According to the lecture announcement, in what year was physical unwrapping of the scrolls permanently halted?

▸ **Quoted passage**
____

The 2,496th Meeting of the Society

May 17, 2024 at 8:00 PM

Powell Auditorium at the Cosmos Club

The 93rd Joseph Henry Lecture

Unlost – Recovering the Text of Burnt and Carbonized Scrolls

Reading Herculaneum Papyri using X-ray CT and AI

Brent Seales

Professor of Computer Science
University of Kentucky

Sponsored by MWZB Law

About the Lecture

The Herculaneum papyrus scrolls, buried and carbonized by the eruption of Mount Vesuvius in 79 CE and then excavated in the 18th century, are original, classical texts from the shelves of the only known library to have survived from antiquity. The 250-year history of science and technology applied to the challenge of opening and then reading them has created a fragmentary, damaged window into their literary and philosophical secrets. In 1999, with more than 400 scrolls still unopened, methods for physical unwrapping were permanently halted. The intact scrolls present an enigmatic challenge: preserved by the fury of Vesuvius, yet still lost. Using a non-invasive approach, we have now shown how to recover their texts, rendering them “unlost”. The path we have forged uses high energy physics, artificial intelligence, and the collective power of a global, scientific community inspired by prizes, collaborative generosity, and the common goal of shared accomplishment, and the glory of reading original classical texts for the first time in 2,000 years.

____

▸ **Data extract**
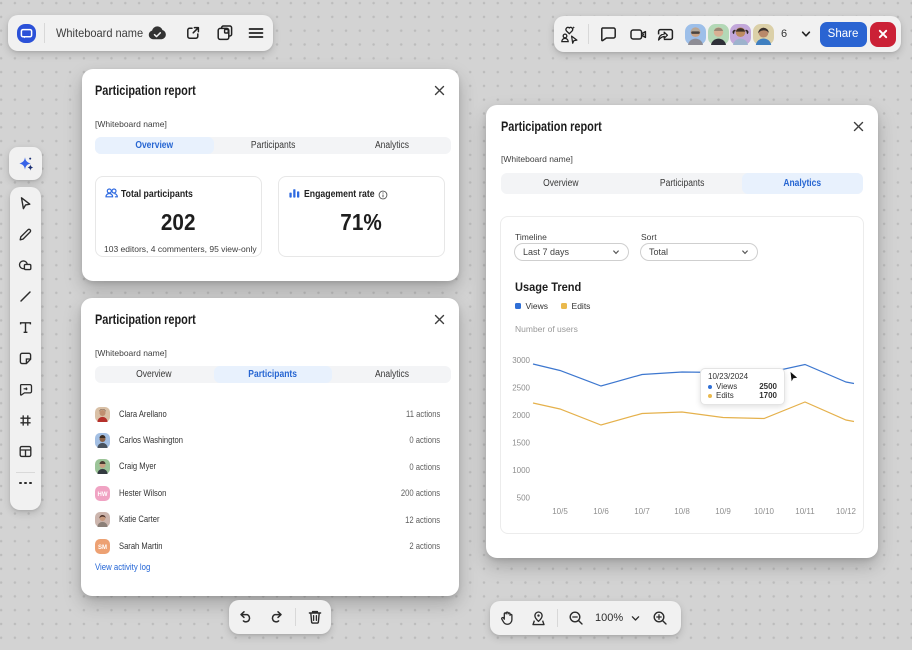 The height and width of the screenshot is (650, 912). What do you see at coordinates (723, 512) in the screenshot?
I see `svg-text: 10/9` at bounding box center [723, 512].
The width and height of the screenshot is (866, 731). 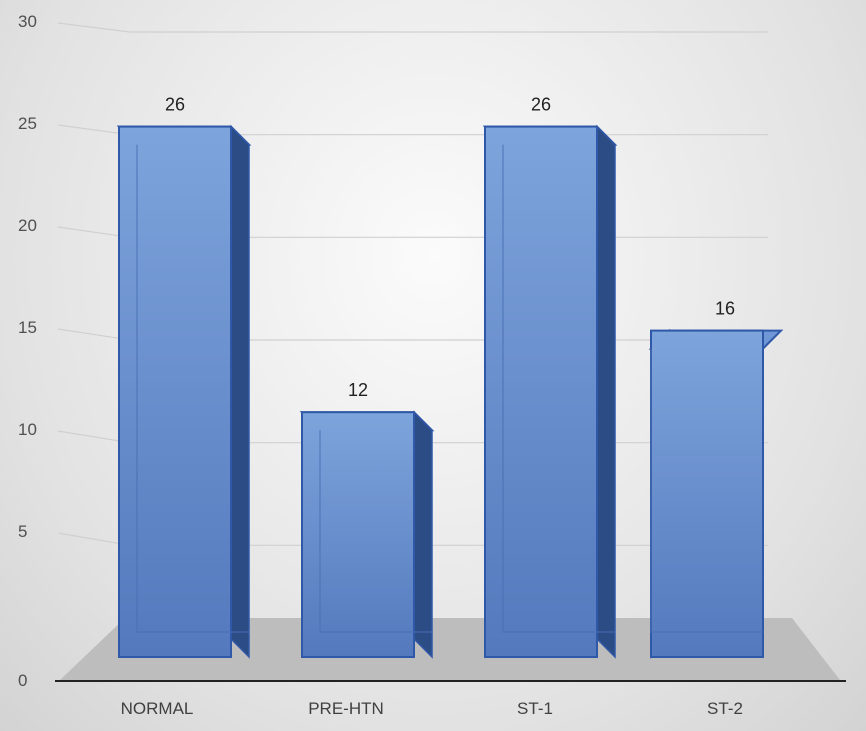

____

▸ **Response**
1999